The regulations implementing the new statutory requirements can be found at 47 C.F.R. §§ 51.325 - 335.
In sum, these rules require all incumbent local exchange carriers (ILECs) to provide public notice regarding any network changes that affect a competing service provider's (including an information service provider 47 C.F.R. § 51.325(d)) performance or ability to provide service or will affect the ILEC's interoperability with other service providers. 47 C.F.R. § 51.325(a). Until the ILEC has disclosed this information publicly, it may not disclosure this information to anyone, particularly its own affiliates. 47 C.F.R. § 51.325(c). The rules set forth requirements for the content of the notice, 47 C.F.R. § 51.327, the methods of notice, 47 C.F.R. § 51.329, and the timing of notice, 47 C.F.R. §§ 51.331-33. Information about DSL readiness of the network would fall within the Network Information Disclosure rules.
See Also PSTN Transition (ILECs have been issuing NID notices about discontinuance of copper)
Derived From: Tariffs, Pricing Policy Division, FCC.
"Tariffs contain the rates, terms and conditions of certain services provided by telecommunications carriers. The most common tariff filed at the FCC is for interstate local access service. These tariffs are filed by local exchange carriers, or LECs.
"Long-distance companies and others pay the rates set out in these tariffs to LECs for access to local networks at the originating and/or terminating ends of a long-distance call. Access services include:
- End User access, which mainly recovers the Subscriber Line Charge, the Access Recovery Charge, and the Universal Service Fund Charge.
- Switched access, used primarily for long-distance calls originating and/or terminating over a local exchange connection.
- Special access, a dedicated line provided by a LEC to a customer, which could be a long-distance company, for the customer's exclusive use.
- Rates and conditions for services that include DSL from certain carriers, packet-switched services, long-distance directory assistance access and other services.
"LECs do not file tariffs for local and intrastate services with the FCC, because the Communications Act of 1934, as amended (the Act) governs only interstate and international services.
"Except in very limited circumstances, long-distance companies are not permitted to file tariffs for long-distance service because the FCC has determined that the long-distance market is competitive.
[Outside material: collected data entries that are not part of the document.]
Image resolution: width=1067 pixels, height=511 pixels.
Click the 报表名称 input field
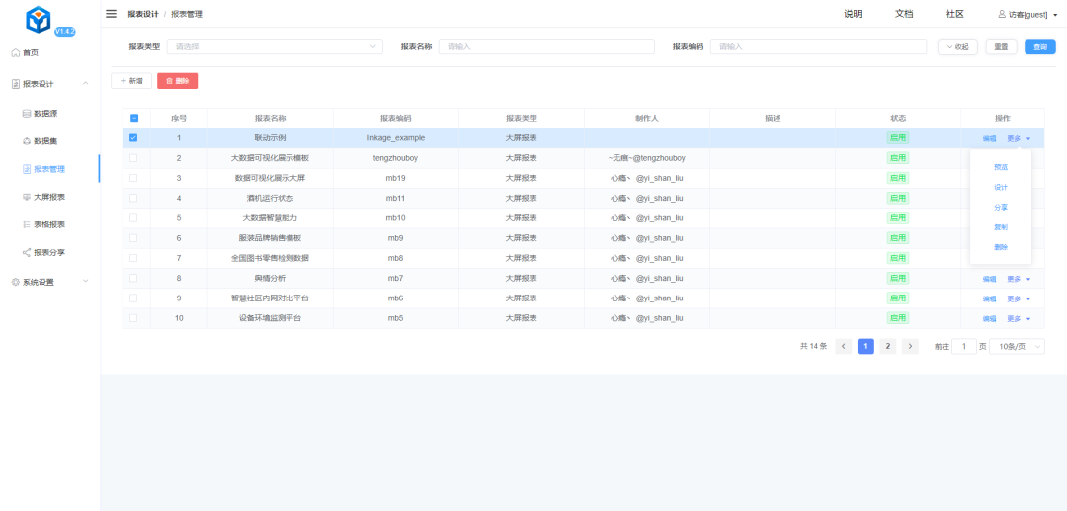(546, 46)
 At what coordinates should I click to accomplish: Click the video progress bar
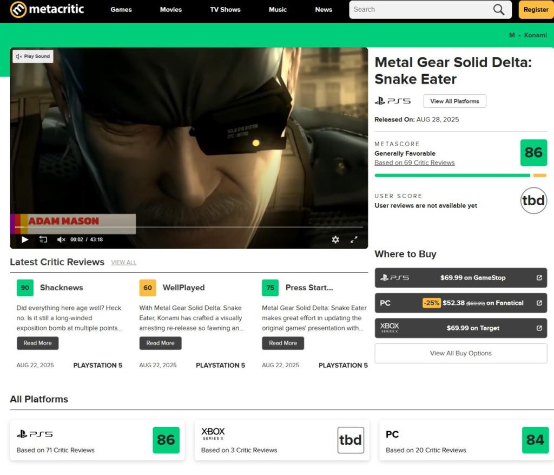[189, 227]
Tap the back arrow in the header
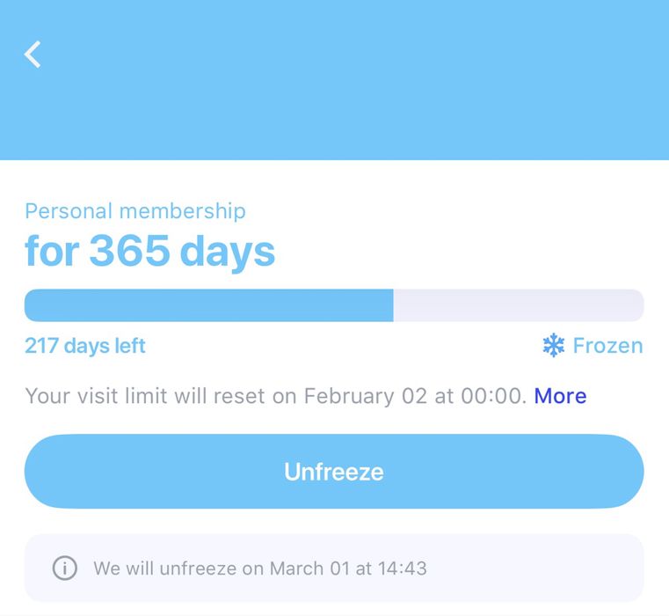Viewport: 669px width, 616px height. 33,55
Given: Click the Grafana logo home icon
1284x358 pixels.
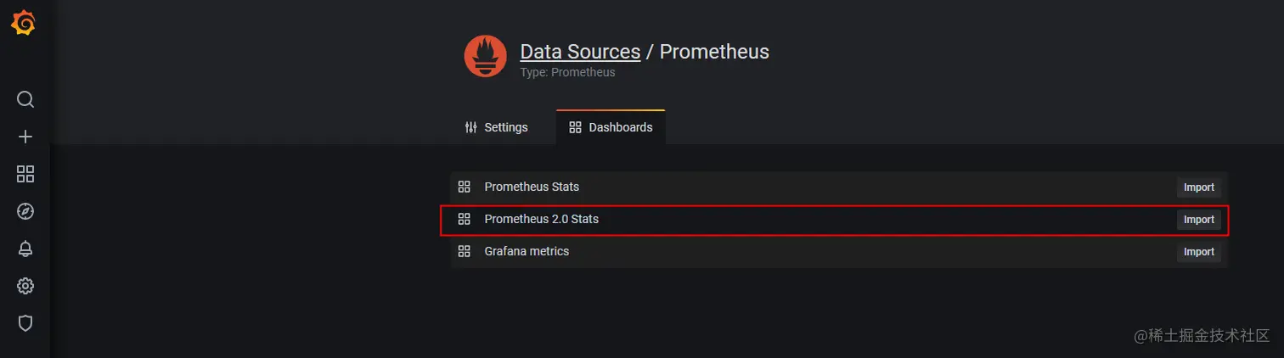Looking at the screenshot, I should (x=24, y=25).
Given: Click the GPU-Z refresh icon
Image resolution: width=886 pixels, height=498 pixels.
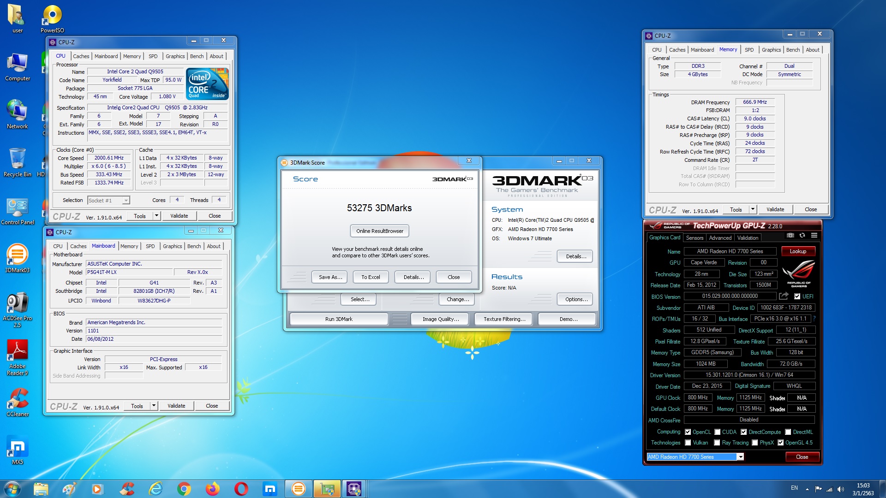Looking at the screenshot, I should (802, 236).
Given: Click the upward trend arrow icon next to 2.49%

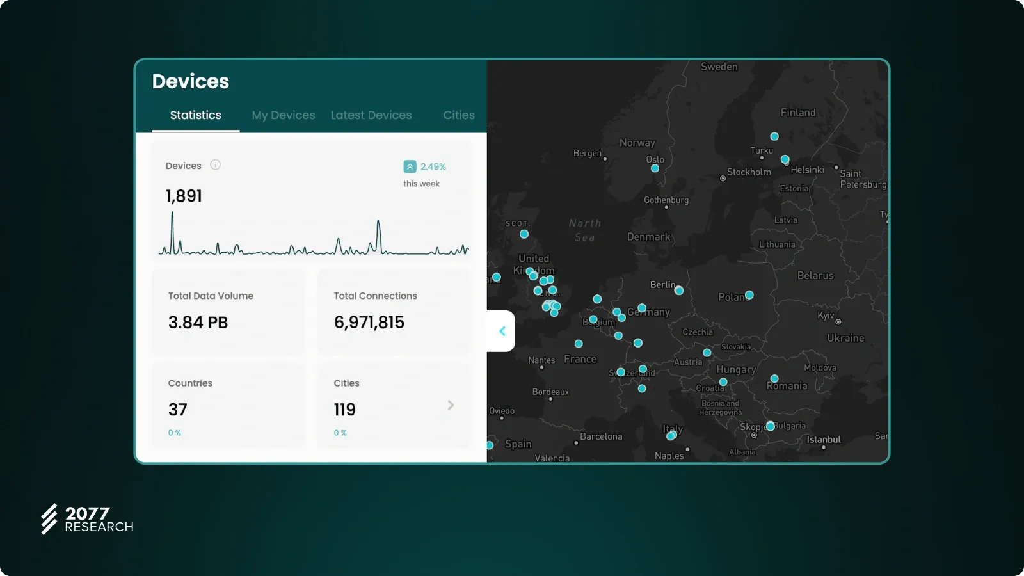Looking at the screenshot, I should click(410, 166).
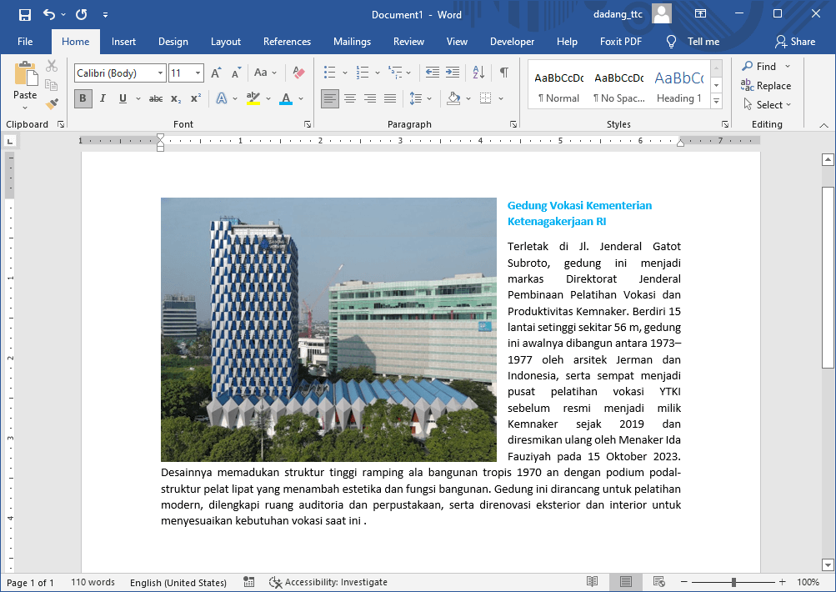Image resolution: width=836 pixels, height=592 pixels.
Task: Enable center paragraph alignment
Action: (349, 98)
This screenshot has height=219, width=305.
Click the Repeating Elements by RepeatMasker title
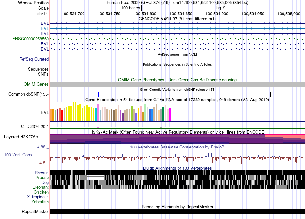pyautogui.click(x=177, y=207)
Like long-distance service, many broadband services have been detariffed. Tariffs are optional for competitive LECs, but they may not file tariffs for switched access if the price does not comply with the benchmark rules and the intercarrier compensation rules.
"Tariffs must be just and reasonable and may not be unreasonably discriminatory under Sections 201(a) and 202(b) of the Communications Act of 1934, as amended."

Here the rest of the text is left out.